5番目のサテライトとして日本サテライトを開設
政府機関や企業への情報提供、技術支援を行う

 日本マイクロソフトの樋口泰行代表取締役社長は、「日本は言語の壁などから、これまで攻撃対象になることが他の国に比べて少なかったが、最近では日本を標的にした攻撃も急増しており、オリンピックを控えて標的となる可能性はさらに高まってくる」と説明。
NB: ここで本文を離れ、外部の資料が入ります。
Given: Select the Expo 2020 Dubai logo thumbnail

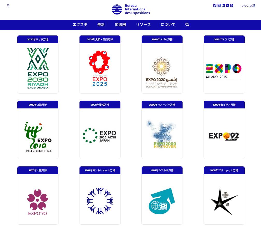Looking at the screenshot, I should pyautogui.click(x=162, y=73).
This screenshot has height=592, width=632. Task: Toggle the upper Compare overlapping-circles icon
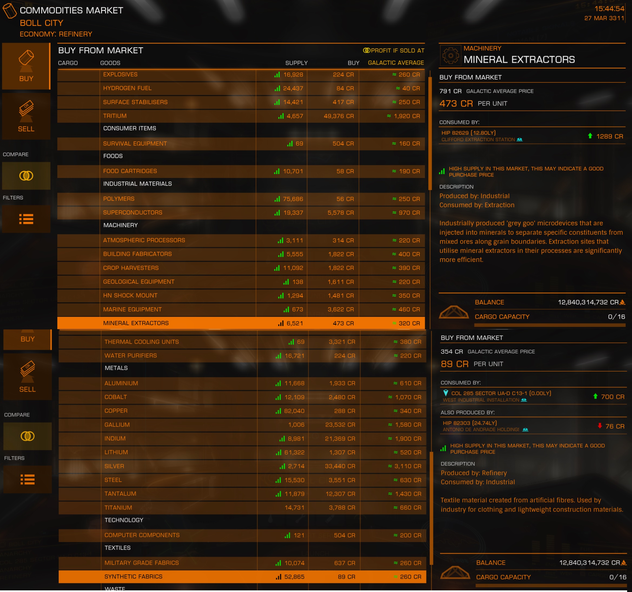(26, 176)
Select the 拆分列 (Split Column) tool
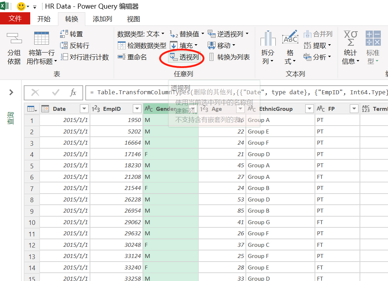This screenshot has width=388, height=281. (268, 47)
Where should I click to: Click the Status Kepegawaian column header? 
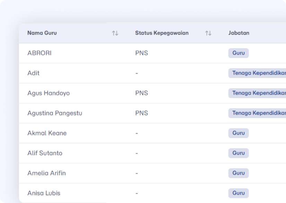162,33
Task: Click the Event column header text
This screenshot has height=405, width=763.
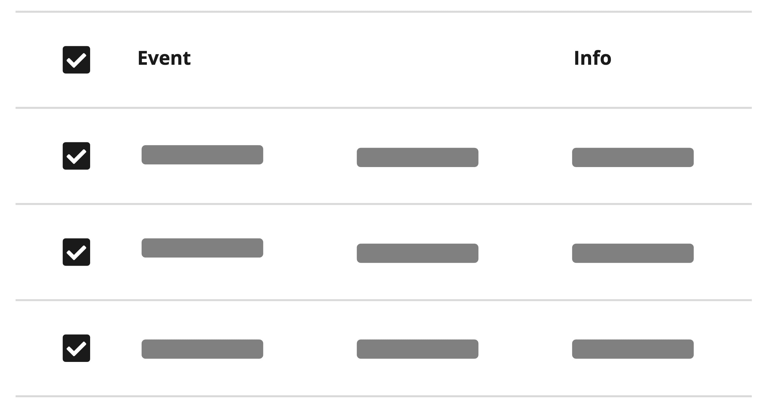Action: click(x=164, y=58)
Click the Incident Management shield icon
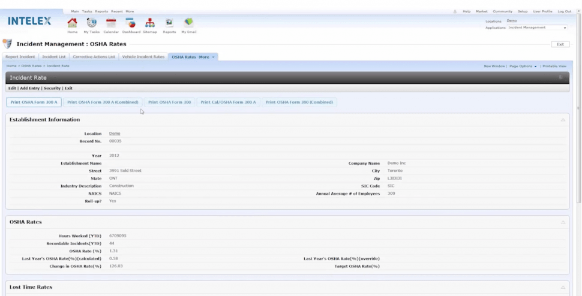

マイクロソフトでも従来から日本政府の取り組みとの連携を行ってきたが、さらに詳細な情報提供や連携強化のため、サテライトを設置するとした。

マイクロソフトの樋口泰行社長
日本を標的としたサイバー攻撃も急増している

 米Microsoftデジタルクライムユニットのリチャード・ボスコビッチ氏は、これまでにも「Conficker」「Waledac」「Zeus」といった多数のボットネットのテイクダウンに取り組み、成果を上げてきたと説明。ボットネットの指令サーバーとして使われてきたドメイン名やIPアドレスなどを、Microsoftの管理下にある別のサーバーに置き換えることで情報を収集する「シンクホール」の取り組みでは、1日に5億件以上のトランザクションを処理しており、こうして得られたデータをマルウェアやボットネットの解析に利用している。

米Microsoftのリチャード・ボスコビッチ氏
これまで実施してきたボットネットのテイクダウン作戦
ボットネットの「シンクホール」では1日5億件のトランザクションを処理
世界中のボットネットや攻撃の状況をリアルタイムで分析できる

 また、デジタルクライムユニットの活動は、マルウェアとの戦いとともに、「ネット上の弱者の保護、被害者となりやすい人々の保護」も大きな柱となっているとして、マイクロソフトが開発した児童ポルノ画像検出技術「PhotoDNA」を紹介。一度出回った児童ポルノ画像が、加工などを施されてさらに拡散していくという状況に対抗するため、PhotoDNAでは画像から指紋のような個別のハッシュを作成し、加工された画像でも検出に対応する。PhotoDNAは、FacebookやTwitter、Googleといった世界50以上の組織に無料でライセンスしており、日本でも同様にオンラインサービス事業者や捜査機関などへの提供を進める。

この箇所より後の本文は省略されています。